++++ Source material ++++

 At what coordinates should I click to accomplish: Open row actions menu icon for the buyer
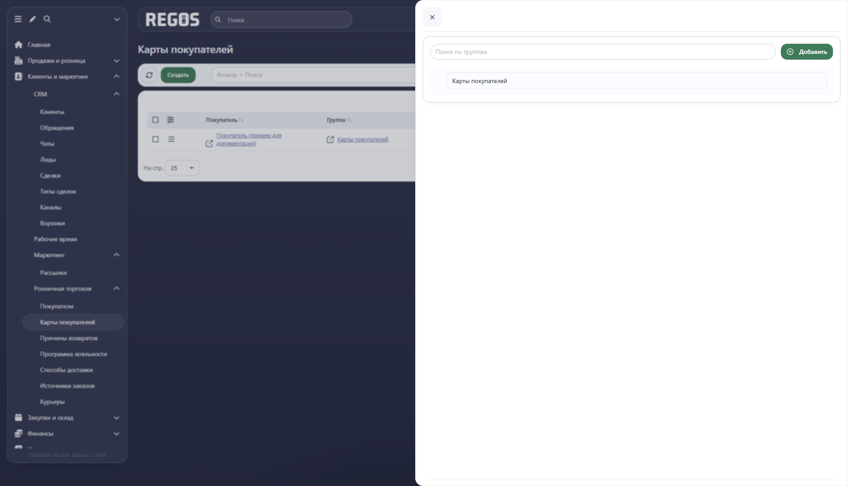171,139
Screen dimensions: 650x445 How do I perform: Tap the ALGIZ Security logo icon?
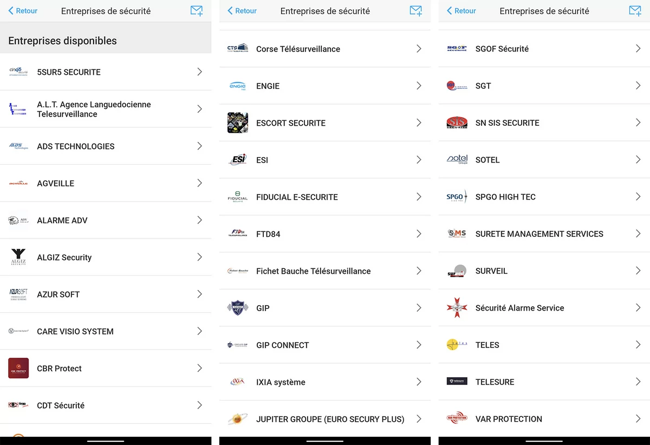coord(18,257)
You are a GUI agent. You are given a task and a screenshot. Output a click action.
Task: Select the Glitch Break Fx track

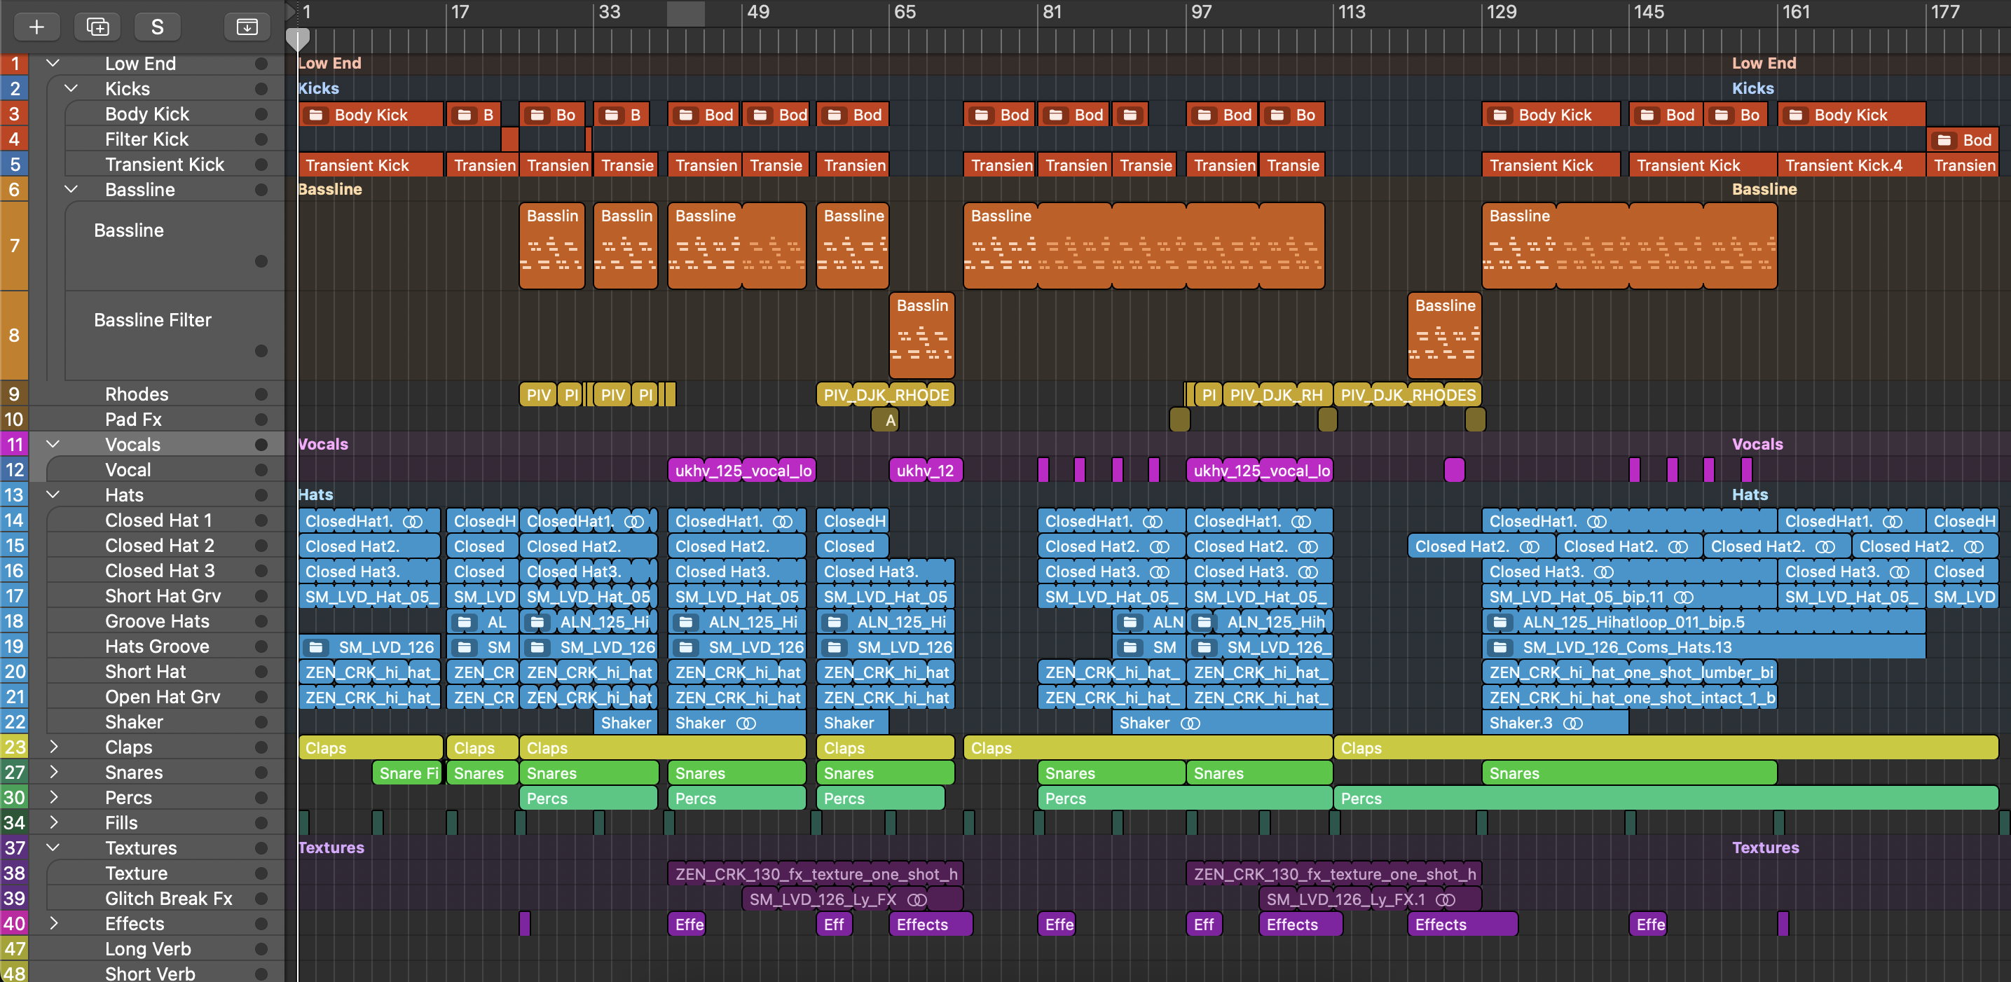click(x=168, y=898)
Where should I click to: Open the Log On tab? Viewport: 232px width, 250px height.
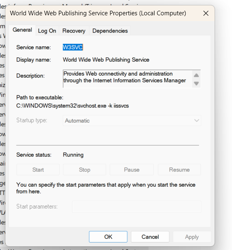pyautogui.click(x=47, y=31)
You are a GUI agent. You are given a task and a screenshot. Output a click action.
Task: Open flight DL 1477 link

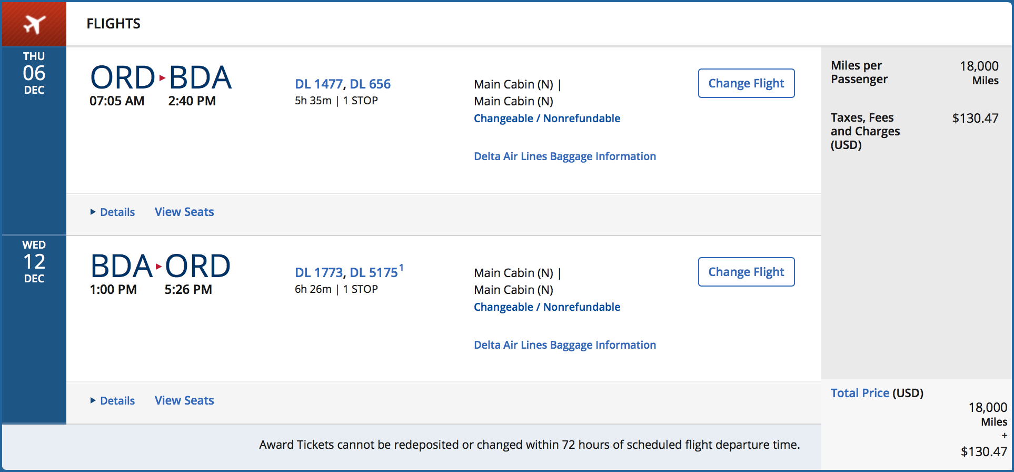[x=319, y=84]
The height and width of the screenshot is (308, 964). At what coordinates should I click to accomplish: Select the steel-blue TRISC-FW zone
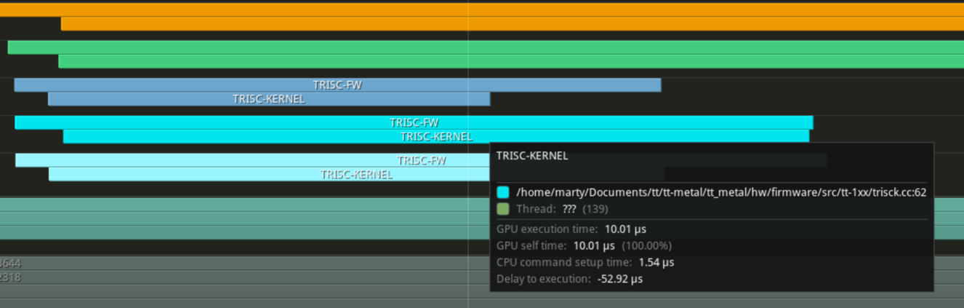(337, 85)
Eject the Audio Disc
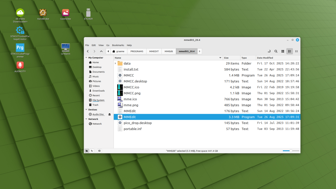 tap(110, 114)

++++
++++ Source material ++++

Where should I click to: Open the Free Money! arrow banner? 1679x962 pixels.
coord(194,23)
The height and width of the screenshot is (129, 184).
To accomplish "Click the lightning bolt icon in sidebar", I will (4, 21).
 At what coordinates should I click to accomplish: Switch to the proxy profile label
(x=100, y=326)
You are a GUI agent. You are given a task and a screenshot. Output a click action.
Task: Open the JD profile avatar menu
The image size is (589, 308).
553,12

++++

> **What to produce**: Rewrite the data starting with the line that contains "Where should I click to: Open the Log" and going on through the line that contains "tap(110, 114)", replacing "screenshot" with "screen capture" and leaving everything else unchanged. Leave the pictures out of your answer.

> **Solution for this exercise**:
Where should I click to: Open the Log On tab? Viewport: 232px width, 250px height.
pyautogui.click(x=47, y=31)
You are a GUI agent. You are given a task and a screen capture. Output a click action.
Task: Open flight DL 1477 link

[x=319, y=84]
The height and width of the screen capture is (308, 964). At what coordinates should I click to accomplish: Select the steel-blue TRISC-FW zone
(337, 85)
Eject the Audio Disc
 tap(110, 114)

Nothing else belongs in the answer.